Understand double URL encoding: what causes it, how to detect it, and how to fix it. Learn why %2520 appears instead of spaces and how to prevent it.

Character

%25

Encoded

%2525

Detailed Explanation

Double encoding occurs when an already percent-encoded string is encoded again, causing each % in the encoded sequences to be re-encoded as %25. This produces corrupted URLs where, for example, a space (%20) becomes %2520, which decodes to the literal string %20 instead of a space.

How double encoding happens:

Original:       "hello world"
First encoding:  "hello%20world"
Second encoding: "hello%2520world"
                       ^^ %25 is the encoded %

Decoding once:   "hello%20world"   (not what you wanted)
Decoding twice:  "hello world"     (correct, but requires knowing about the double encoding)

Common causes:

  1. Encoding user input that is already encoded: A URL is pasted into a form field, and the form submission encodes it again
  2. Framework double-encoding: Some HTTP client libraries encode parameters automatically. If you pre-encode the value, it gets encoded twice
  3. Redirect chains: Each redirect may re-encode the URL
  4. Copy-paste from address bars: Browsers display decoded URLs but may copy the encoded form

JavaScript detection and prevention:

// Detect double encoding by looking for %25 in the URL
const isDoubleEncoded = (url) => /%25[0-9A-Fa-f]{2}/.test(url);

// Safe encoding: only encode if not already encoded
function safeEncode(str) {
  try {
    // If decoding changes the string, it might already be encoded
    const decoded = decodeURIComponent(str);
    if (decoded !== str) {
      // String was already encoded; return as-is
      return str;
    }
  } catch (e) {
    // decodeURIComponent threw an error; string is not validly encoded
  }
  return encodeURIComponent(str);
}

// Example
safeEncode("hello%20world"); // "hello%20world" (not re-encoded)
safeEncode("hello world");   // "hello%20world" (encoded once)
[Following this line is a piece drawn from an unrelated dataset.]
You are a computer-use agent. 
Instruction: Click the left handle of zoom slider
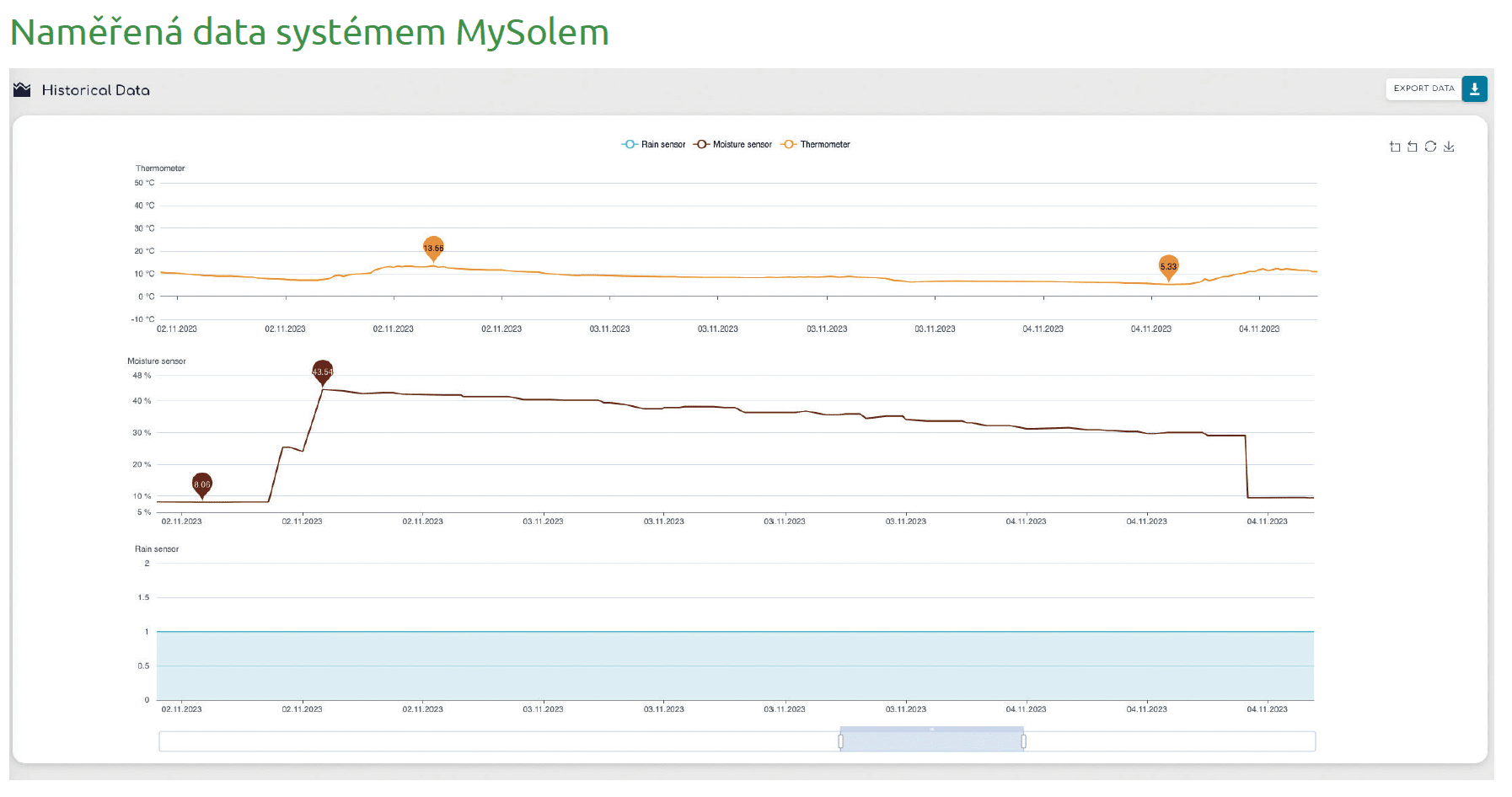[840, 741]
Warning about the detection approach: The safeEncode function above is a heuristic and can produce incorrect results for strings that naturally contain percent signs (like "100%20 discount"). There is no foolproof way to detect whether a string is already encoded. The best practice is to maintain clear encoding boundaries: raw strings go in, encoded strings come out, and encoding happens exactly once at the point where the URL is constructed.

Real-world symptoms:

  • URLs containing %2520 (double-encoded space) or %253D (double-encoded equals)
  • Search queries showing literal %20 in the results
  • Redirect URLs failing because the target URL is double-encoded
  • API errors when parameters contain literal percent sequences

Pitfall: The most insidious form of double encoding happens silently across system boundaries. Service A encodes a URL and passes it to Service B, which encodes it again when embedding it in a redirect. The user sees a broken URL and neither team can reproduce the issue in isolation. Document your encoding contracts between services explicitly.

Use Case

Debugging URL encoding issues in web applications where %2520 appears instead of spaces, or API parameters contain literal percent sequences instead of decoded characters.